# Activity:
Below are entries; output exactly the lines from the one with "続きを読む (548, 1039)" to the one with "運営会社 (625, 2565)", both included, and nothing else.

# Input data:
····················

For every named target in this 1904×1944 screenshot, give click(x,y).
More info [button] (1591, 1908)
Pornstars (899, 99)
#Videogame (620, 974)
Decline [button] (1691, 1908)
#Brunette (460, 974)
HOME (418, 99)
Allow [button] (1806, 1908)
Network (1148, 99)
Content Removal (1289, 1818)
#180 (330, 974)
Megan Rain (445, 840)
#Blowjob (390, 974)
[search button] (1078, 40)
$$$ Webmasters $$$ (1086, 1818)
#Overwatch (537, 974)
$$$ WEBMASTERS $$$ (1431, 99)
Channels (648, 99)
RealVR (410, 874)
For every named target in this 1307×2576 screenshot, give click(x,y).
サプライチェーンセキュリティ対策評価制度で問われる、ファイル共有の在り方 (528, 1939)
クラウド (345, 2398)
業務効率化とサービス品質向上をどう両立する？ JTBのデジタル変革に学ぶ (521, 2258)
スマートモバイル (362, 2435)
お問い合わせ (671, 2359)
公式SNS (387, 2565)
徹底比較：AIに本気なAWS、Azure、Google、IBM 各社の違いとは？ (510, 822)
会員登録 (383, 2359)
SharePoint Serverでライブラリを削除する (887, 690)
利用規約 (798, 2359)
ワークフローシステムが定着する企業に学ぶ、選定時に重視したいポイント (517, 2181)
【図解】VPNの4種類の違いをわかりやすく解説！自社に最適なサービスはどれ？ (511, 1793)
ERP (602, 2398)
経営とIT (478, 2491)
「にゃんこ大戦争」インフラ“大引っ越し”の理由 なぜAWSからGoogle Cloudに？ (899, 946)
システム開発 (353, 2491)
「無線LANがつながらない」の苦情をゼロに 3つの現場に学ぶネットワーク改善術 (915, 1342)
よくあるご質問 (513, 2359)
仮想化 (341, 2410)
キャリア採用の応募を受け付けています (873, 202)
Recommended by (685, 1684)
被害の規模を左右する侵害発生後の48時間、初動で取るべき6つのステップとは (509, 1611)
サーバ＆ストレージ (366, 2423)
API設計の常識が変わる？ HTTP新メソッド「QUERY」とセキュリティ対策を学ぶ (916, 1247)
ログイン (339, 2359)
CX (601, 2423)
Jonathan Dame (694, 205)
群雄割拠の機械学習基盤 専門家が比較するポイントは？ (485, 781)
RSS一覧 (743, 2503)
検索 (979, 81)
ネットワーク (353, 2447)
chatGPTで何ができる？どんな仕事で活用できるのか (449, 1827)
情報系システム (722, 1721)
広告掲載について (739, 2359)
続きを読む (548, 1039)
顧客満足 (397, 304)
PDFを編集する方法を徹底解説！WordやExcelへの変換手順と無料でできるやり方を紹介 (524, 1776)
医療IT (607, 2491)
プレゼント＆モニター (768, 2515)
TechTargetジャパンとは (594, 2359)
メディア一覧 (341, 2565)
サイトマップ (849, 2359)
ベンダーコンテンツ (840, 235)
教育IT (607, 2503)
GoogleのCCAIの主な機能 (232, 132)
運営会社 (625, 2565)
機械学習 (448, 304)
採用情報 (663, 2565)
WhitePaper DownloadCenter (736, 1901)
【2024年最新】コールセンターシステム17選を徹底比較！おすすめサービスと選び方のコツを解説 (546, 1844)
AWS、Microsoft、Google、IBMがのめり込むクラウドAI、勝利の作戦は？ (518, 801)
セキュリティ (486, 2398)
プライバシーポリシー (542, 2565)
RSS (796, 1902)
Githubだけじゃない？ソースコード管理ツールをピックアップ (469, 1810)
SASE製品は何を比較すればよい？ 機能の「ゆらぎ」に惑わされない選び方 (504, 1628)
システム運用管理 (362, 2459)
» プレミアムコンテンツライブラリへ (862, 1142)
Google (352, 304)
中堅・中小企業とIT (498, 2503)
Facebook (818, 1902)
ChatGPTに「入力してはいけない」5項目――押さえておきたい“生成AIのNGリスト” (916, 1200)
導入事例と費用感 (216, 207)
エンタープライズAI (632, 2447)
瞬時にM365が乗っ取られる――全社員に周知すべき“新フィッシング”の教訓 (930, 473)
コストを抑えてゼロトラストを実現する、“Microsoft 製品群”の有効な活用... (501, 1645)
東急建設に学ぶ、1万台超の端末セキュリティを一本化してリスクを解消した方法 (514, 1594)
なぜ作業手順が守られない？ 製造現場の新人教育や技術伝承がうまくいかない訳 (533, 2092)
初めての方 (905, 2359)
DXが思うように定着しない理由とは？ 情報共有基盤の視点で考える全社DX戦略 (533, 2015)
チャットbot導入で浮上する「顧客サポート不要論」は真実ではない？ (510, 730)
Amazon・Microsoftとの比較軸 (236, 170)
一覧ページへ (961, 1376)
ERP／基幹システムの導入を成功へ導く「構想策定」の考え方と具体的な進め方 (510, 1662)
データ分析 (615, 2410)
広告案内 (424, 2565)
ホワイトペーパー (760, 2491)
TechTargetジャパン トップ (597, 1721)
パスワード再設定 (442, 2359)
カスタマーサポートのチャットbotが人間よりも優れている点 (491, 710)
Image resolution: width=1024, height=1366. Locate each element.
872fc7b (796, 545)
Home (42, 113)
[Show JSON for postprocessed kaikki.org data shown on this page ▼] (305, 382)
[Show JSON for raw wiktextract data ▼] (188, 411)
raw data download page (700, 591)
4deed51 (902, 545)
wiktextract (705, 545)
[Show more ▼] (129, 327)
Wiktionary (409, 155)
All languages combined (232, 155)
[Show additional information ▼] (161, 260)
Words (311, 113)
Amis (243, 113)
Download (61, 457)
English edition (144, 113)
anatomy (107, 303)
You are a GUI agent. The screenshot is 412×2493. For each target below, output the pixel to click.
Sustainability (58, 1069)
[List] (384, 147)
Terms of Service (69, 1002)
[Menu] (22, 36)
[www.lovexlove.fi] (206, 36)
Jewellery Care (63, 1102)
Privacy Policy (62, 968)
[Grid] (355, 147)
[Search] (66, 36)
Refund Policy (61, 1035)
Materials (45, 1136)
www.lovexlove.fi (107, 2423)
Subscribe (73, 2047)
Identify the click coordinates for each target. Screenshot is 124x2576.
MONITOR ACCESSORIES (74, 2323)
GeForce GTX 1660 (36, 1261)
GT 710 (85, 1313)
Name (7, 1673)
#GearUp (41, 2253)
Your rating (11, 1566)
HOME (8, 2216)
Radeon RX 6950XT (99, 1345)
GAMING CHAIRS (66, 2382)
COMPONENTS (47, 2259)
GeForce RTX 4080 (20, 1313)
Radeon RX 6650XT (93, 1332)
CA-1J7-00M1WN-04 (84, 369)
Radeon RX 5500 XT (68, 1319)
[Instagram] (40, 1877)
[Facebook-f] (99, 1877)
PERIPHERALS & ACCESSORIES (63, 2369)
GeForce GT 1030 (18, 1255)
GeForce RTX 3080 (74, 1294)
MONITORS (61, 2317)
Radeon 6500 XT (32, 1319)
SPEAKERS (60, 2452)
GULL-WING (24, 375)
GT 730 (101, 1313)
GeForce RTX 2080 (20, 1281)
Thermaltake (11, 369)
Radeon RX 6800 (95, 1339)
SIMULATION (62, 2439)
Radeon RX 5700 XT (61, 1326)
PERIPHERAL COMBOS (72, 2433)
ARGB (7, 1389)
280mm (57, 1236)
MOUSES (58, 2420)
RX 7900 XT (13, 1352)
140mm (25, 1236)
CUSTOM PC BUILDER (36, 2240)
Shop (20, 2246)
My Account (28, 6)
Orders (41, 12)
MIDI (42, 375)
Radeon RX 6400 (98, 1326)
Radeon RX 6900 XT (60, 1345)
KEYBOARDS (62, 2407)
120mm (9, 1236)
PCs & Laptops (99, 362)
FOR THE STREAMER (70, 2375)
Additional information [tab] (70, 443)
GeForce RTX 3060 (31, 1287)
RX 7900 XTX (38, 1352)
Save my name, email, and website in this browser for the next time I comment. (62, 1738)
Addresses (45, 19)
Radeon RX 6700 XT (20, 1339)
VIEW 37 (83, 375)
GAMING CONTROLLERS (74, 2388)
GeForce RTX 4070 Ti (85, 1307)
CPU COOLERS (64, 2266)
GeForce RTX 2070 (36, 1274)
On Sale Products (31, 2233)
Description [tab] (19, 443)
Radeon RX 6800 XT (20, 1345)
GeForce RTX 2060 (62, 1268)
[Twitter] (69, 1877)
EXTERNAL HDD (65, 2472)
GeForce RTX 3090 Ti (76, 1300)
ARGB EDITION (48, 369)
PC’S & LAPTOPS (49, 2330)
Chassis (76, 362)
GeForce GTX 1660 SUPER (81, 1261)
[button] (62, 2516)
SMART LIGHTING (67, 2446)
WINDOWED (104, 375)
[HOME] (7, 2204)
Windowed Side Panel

····················

# Response box:
続きを読む (548, 1039)
顧客満足 (397, 304)
PDFを編集する方法を徹底解説！WordやExcelへの変換手順と無料でできるやり方を紹介 (524, 1776)
医療IT (607, 2491)
プレゼント＆モニター (768, 2515)
TechTargetジャパンとは (594, 2359)
メディア一覧 (341, 2565)
サイトマップ (849, 2359)
ベンダーコンテンツ (840, 235)
教育IT (607, 2503)
GoogleのCCAIの主な機能 (232, 132)
運営会社 (625, 2565)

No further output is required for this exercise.